**EXERCISE**
Scan the listing and work out how many lines contain the word "computer". Nothing but the number should be given.

---- LISTED RECORDS

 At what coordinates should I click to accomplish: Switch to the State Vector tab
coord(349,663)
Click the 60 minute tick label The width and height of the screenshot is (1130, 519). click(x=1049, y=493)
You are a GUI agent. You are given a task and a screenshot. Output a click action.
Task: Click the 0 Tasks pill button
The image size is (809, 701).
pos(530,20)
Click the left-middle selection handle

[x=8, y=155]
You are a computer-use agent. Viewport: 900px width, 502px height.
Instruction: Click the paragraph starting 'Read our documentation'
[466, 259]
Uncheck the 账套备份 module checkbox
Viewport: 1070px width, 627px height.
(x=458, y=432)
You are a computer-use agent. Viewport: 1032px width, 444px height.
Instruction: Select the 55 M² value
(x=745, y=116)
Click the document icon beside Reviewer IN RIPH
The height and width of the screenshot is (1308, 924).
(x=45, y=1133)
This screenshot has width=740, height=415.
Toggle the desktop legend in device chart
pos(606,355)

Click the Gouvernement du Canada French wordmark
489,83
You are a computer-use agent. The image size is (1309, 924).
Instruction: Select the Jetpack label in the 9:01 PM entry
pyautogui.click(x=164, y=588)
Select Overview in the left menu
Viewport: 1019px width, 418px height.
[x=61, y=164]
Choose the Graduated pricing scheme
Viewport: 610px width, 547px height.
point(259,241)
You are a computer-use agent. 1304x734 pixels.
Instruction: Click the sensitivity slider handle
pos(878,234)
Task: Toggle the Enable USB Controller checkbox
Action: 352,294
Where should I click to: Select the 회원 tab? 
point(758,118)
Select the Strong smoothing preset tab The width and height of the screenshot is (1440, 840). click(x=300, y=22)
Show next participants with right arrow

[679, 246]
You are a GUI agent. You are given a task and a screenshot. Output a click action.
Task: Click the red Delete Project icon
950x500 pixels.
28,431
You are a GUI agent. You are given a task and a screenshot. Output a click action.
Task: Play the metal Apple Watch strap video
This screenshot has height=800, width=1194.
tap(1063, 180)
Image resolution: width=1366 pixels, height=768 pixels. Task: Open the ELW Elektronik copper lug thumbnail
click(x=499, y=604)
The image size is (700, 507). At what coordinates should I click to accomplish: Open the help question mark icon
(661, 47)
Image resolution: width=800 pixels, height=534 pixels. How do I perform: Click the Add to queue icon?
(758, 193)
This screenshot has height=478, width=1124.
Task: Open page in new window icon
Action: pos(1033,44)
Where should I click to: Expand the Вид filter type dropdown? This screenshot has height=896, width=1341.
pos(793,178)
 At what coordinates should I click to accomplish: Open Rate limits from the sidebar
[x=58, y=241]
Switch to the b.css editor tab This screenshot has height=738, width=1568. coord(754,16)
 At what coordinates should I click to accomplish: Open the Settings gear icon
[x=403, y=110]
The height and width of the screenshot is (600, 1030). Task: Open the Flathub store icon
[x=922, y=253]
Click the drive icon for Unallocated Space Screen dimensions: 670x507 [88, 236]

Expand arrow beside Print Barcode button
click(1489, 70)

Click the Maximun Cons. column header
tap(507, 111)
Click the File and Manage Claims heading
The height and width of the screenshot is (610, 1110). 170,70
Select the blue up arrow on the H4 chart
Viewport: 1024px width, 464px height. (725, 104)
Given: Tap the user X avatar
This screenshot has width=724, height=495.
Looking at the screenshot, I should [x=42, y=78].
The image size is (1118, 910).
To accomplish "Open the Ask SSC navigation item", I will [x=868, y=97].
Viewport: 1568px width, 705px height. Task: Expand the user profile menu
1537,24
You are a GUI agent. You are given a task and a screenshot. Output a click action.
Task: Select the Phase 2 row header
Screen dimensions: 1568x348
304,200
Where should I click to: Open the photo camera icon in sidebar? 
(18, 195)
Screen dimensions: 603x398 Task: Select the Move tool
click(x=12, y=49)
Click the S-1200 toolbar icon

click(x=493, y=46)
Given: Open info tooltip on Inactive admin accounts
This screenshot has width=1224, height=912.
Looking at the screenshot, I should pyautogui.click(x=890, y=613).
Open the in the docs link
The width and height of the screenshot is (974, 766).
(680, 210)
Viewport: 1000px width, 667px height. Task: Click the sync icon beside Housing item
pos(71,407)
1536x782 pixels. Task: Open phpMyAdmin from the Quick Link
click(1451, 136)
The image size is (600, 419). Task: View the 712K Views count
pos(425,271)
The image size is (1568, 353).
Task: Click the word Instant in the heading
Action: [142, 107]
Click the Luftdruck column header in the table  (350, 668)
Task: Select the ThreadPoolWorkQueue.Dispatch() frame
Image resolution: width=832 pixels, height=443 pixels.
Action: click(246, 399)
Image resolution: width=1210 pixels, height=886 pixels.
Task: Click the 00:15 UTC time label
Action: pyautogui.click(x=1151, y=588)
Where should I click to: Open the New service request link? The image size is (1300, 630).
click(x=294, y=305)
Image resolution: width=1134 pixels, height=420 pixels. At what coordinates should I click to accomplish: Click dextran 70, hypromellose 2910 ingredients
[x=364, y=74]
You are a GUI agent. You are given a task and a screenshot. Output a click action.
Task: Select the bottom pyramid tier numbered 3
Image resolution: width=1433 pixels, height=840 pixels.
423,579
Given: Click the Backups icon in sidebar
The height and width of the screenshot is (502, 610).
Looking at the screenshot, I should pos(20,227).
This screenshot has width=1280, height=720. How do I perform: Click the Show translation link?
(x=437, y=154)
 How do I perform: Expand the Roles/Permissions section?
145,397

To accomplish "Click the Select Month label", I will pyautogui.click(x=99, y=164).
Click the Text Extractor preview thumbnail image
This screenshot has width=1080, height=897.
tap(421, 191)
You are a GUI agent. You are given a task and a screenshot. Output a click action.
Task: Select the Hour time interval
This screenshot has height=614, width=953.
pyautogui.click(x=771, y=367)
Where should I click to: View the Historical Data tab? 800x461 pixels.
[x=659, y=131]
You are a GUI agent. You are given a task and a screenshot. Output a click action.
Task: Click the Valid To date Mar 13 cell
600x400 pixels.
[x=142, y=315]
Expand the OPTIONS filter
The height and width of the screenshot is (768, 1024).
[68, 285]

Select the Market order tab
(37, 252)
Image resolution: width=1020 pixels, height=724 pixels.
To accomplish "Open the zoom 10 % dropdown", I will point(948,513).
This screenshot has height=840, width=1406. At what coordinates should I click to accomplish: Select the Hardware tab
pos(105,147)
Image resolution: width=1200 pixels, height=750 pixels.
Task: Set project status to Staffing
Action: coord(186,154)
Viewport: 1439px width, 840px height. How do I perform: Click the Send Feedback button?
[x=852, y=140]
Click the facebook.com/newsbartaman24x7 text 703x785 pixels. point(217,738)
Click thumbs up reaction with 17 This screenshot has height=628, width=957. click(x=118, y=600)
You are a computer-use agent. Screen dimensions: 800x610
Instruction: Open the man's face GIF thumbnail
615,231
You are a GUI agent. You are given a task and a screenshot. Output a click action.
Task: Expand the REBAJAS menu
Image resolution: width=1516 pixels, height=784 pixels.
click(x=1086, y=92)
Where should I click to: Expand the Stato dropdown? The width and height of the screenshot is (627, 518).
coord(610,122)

--------

**YOUR RESPONSE**
5